### ASSIGNMENT
All of the data below is to be copied exactly.

### MATERIAL FOR THE TASK
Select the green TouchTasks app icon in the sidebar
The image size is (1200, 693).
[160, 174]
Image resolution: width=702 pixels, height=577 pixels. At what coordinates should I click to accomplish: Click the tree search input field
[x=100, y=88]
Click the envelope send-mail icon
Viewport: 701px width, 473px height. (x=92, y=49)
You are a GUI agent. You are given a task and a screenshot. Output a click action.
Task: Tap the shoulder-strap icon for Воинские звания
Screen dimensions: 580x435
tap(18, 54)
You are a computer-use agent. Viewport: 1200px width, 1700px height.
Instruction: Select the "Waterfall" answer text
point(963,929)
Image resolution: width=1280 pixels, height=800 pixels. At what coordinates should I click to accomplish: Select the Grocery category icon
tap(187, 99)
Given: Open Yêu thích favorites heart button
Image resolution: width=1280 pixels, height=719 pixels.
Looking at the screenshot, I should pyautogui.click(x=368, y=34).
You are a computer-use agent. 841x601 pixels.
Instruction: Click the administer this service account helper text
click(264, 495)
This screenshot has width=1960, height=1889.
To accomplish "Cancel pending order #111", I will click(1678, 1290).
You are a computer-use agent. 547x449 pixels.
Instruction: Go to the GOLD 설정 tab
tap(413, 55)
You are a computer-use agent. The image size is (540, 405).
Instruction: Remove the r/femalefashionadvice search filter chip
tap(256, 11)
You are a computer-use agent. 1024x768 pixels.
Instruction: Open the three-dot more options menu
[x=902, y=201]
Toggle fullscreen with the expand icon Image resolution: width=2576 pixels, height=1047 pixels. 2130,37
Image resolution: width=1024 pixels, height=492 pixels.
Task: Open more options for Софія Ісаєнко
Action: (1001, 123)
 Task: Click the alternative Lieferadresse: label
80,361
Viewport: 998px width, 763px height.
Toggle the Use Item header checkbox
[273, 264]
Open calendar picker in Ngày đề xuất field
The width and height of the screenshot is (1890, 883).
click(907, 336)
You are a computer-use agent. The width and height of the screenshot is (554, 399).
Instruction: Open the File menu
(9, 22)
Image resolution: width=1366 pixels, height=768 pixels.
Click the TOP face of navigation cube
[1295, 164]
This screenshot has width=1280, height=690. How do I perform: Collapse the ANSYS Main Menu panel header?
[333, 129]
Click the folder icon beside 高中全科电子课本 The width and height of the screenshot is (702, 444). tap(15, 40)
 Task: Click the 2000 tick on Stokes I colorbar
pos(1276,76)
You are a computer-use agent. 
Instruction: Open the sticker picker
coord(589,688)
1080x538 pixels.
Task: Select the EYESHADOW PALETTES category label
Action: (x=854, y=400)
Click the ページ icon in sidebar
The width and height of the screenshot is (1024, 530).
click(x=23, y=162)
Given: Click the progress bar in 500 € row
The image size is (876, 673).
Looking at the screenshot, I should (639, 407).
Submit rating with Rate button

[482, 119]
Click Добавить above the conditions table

### OUTPUT OF THE TASK
Select the green TouchTasks app icon in the sidebar
The image size is (1200, 693).
[160, 174]
Image resolution: width=702 pixels, height=577 pixels. At what coordinates should I click to accomplish: Click the tree search input field
[x=100, y=88]
Click the envelope send-mail icon
Viewport: 701px width, 473px height. (x=92, y=49)
You are a GUI agent. You are given a task and a screenshot. Output a click action.
Task: Tap the shoulder-strap icon for Воинские звания
Screen dimensions: 580x435
tap(18, 54)
You are a computer-use agent. Viewport: 1200px width, 1700px height.
Instruction: Select the "Waterfall" answer text
point(963,929)
Image resolution: width=1280 pixels, height=800 pixels. At what coordinates should I click to accomplish: Select the Grocery category icon
tap(187, 99)
Given: Open Yêu thích favorites heart button
Image resolution: width=1280 pixels, height=719 pixels.
Looking at the screenshot, I should pyautogui.click(x=368, y=34).
You are a computer-use agent. 841x601 pixels.
Instruction: Click the administer this service account helper text
click(264, 495)
This screenshot has width=1960, height=1889.
To accomplish "Cancel pending order #111", I will click(1678, 1290).
You are a computer-use agent. 547x449 pixels.
Instruction: Go to the GOLD 설정 tab
tap(413, 55)
You are a computer-use agent. The image size is (540, 405).
Instruction: Remove the r/femalefashionadvice search filter chip
tap(256, 11)
You are a computer-use agent. 1024x768 pixels.
Instruction: Open the three-dot more options menu
[x=902, y=201]
Toggle fullscreen with the expand icon Image resolution: width=2576 pixels, height=1047 pixels. 2130,37
Image resolution: width=1024 pixels, height=492 pixels.
Task: Open more options for Софія Ісаєнко
Action: (1001, 123)
 Task: Click the alternative Lieferadresse: label
80,361
Viewport: 998px width, 763px height.
Toggle the Use Item header checkbox
[273, 264]
Open calendar picker in Ngày đề xuất field
The width and height of the screenshot is (1890, 883).
click(907, 336)
You are a computer-use agent. The width and height of the screenshot is (554, 399).
Instruction: Open the File menu
(9, 22)
Image resolution: width=1366 pixels, height=768 pixels.
Click the TOP face of navigation cube
[1295, 164]
This screenshot has width=1280, height=690. How do I perform: Collapse the ANSYS Main Menu panel header?
[333, 129]
Click the folder icon beside 高中全科电子课本 The width and height of the screenshot is (702, 444). tap(15, 40)
 Task: Click the 2000 tick on Stokes I colorbar
pos(1276,76)
You are a computer-use agent. 
Instruction: Open the sticker picker
coord(589,688)
1080x538 pixels.
Task: Select the EYESHADOW PALETTES category label
Action: (x=854, y=400)
Click the ページ icon in sidebar
The width and height of the screenshot is (1024, 530).
click(x=23, y=162)
Given: Click the progress bar in 500 € row
The image size is (876, 673).
Looking at the screenshot, I should (639, 407).
Submit rating with Rate button

[482, 119]
Click Добавить above the conditions table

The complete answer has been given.